Fig 22 shows the amplitude difference predictions vs measurements for 200C and 15% of specimen length (25mm)

![image.png](attachment:image.png)

In [None]:
# Try and recreate fig22

ch = chartify.Chart(blank_labels = True)
ch.style.set_color_palette(palette_type = 'sequential', palette = 'reds')
ch.set_title('Amplitude vs Crack Depth/thickness')
ch.set_subtitle('Recreate Fig 22 from Paper, 15mm crack position only, 200C')
ch.axes.set_yaxis_label('Amplitude Drop (mm)')
ch.axes.set_xaxis_label('Crack Depth/thickness')
# ch.axes.set_yaxis_range(-10, 0)

ch.plot.line(data_frame = df.loc[(df['x'] == 15) & (df['temp'] == 200)], x_column = 'CD/t', y_column = 'amp_drop', color_column = 'temp', line_width = 2)
ch.plot.scatter(data_frame = df.loc[(df['x'] == 15) & (df['temp'] == 200)], x_column = 'CD/t_pred_amp', y_column = 'amp_drop', color_column = 'temp')

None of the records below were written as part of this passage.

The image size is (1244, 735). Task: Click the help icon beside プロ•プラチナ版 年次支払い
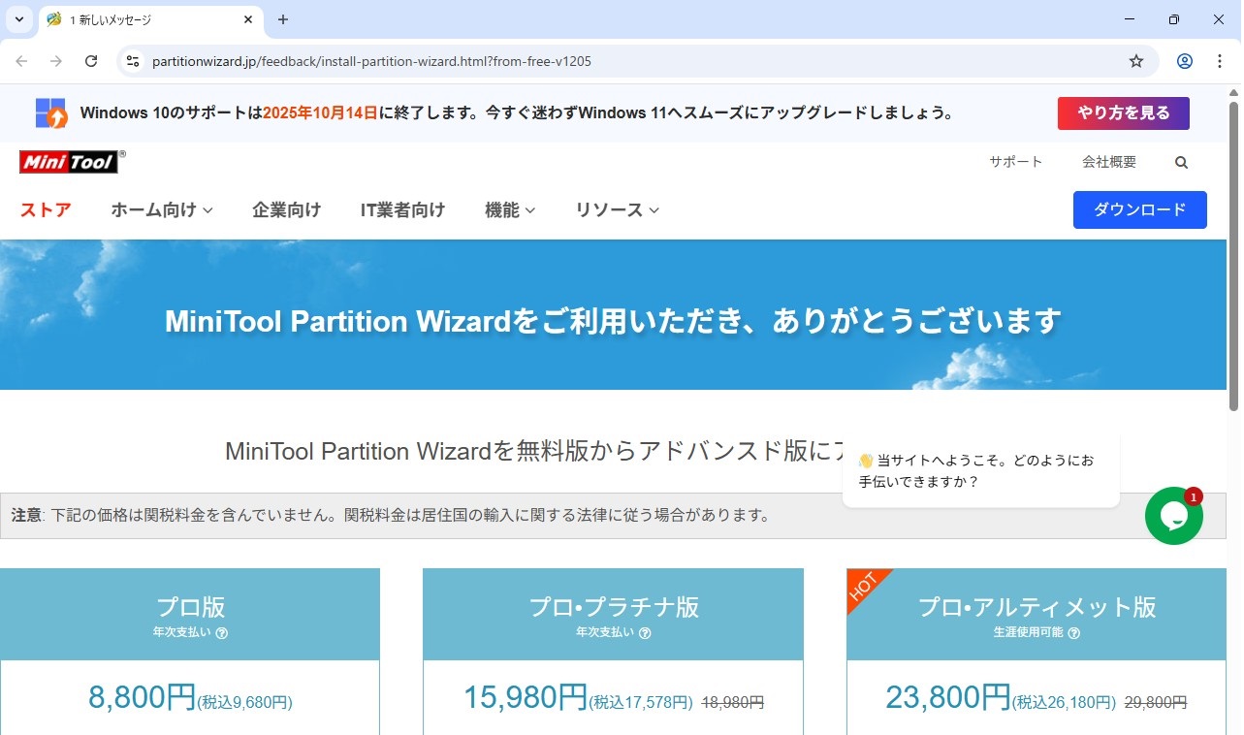click(x=645, y=633)
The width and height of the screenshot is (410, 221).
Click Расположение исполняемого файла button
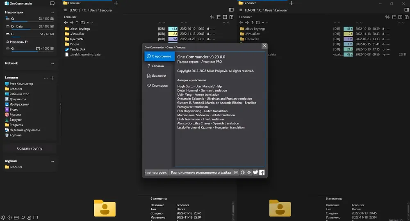(201, 172)
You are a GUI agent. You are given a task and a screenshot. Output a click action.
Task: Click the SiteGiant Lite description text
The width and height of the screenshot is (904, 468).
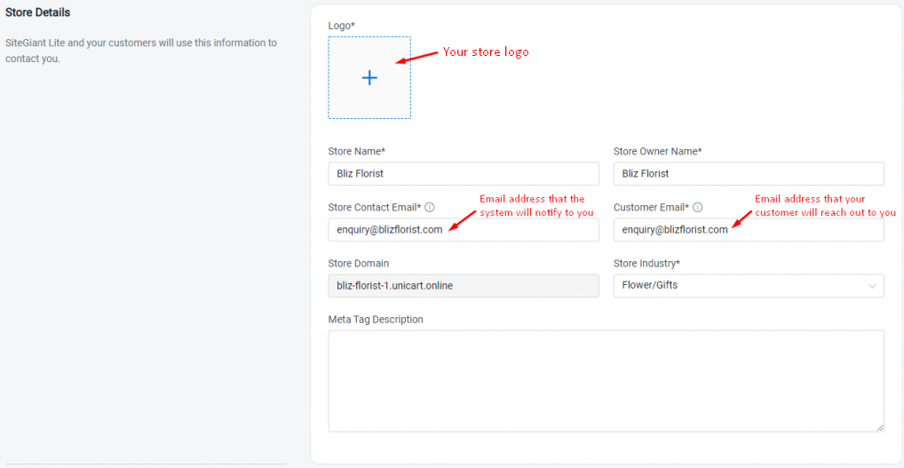coord(141,51)
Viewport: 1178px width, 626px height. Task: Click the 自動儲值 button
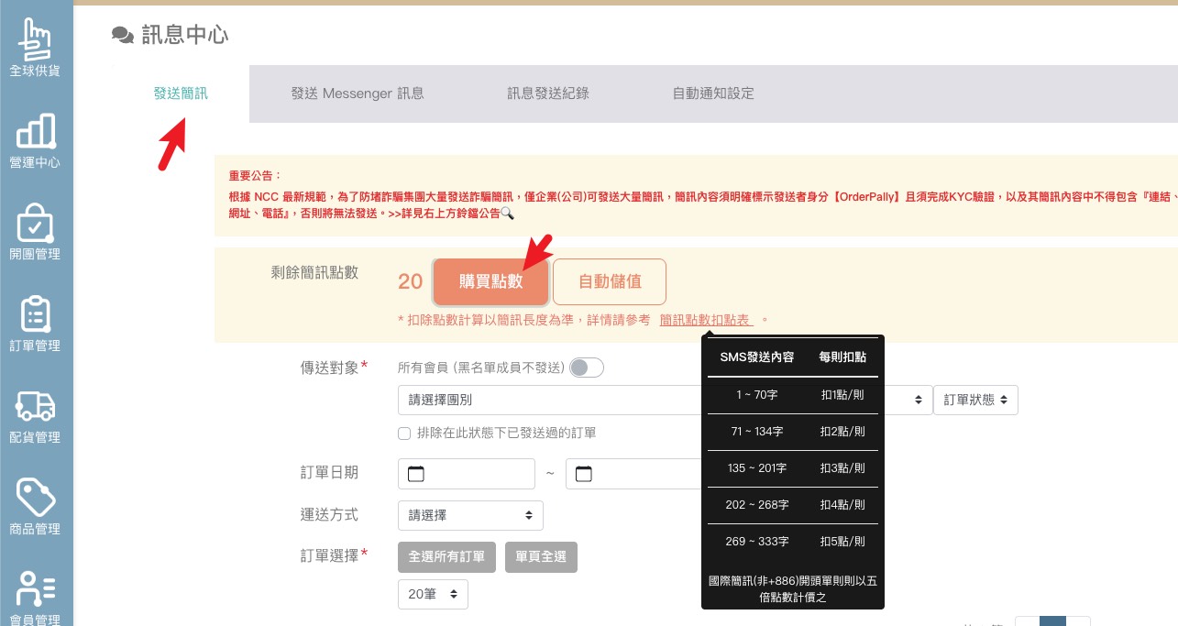610,281
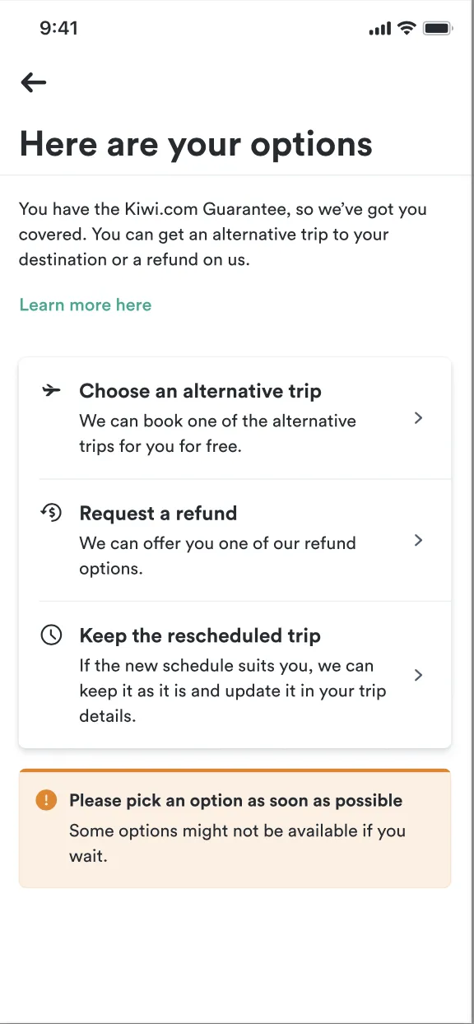Viewport: 474px width, 1024px height.
Task: Tap the refund dollar-arrow icon
Action: tap(51, 513)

ch.set_legend_location('top_right')
ch.figure.legend.title = 'Temperature (Celsius)'


ch.show()

Okay so clearly something fishy is happening. I've double and triple checked my data and performed the calculations manually to verify my tc_pred generated by following the given polynomial equation with the provided coefficients and everything matches what I show above. I'm more than a little suspicious about the graph they present showing accurate predictions for 15mm crack position.

In [None]:
# Plotting Amplitude vs Frequency
ch = chartify.Chart(blank_labels = True)
ch.style.set_color_palette(palette_type = 'sequential', palette = 'reds')
ch.set_title('Structural Response')
ch.set_subtitle('Amplitude vs Natural Frequency')
ch.axes.set_yaxis_label('Amplitude (mm)')
ch.axes.set_xaxis_label('Natural Frequency (Hz)')

ch.plot.scatter(data_frame = df, x_column = 'nf_hz', y_column = 'amp_mm', color_column = 'temp')

ch.set_legend_location('top_right')
ch.figure.legend.title = 'Temperature (Celsius)'

ch.show()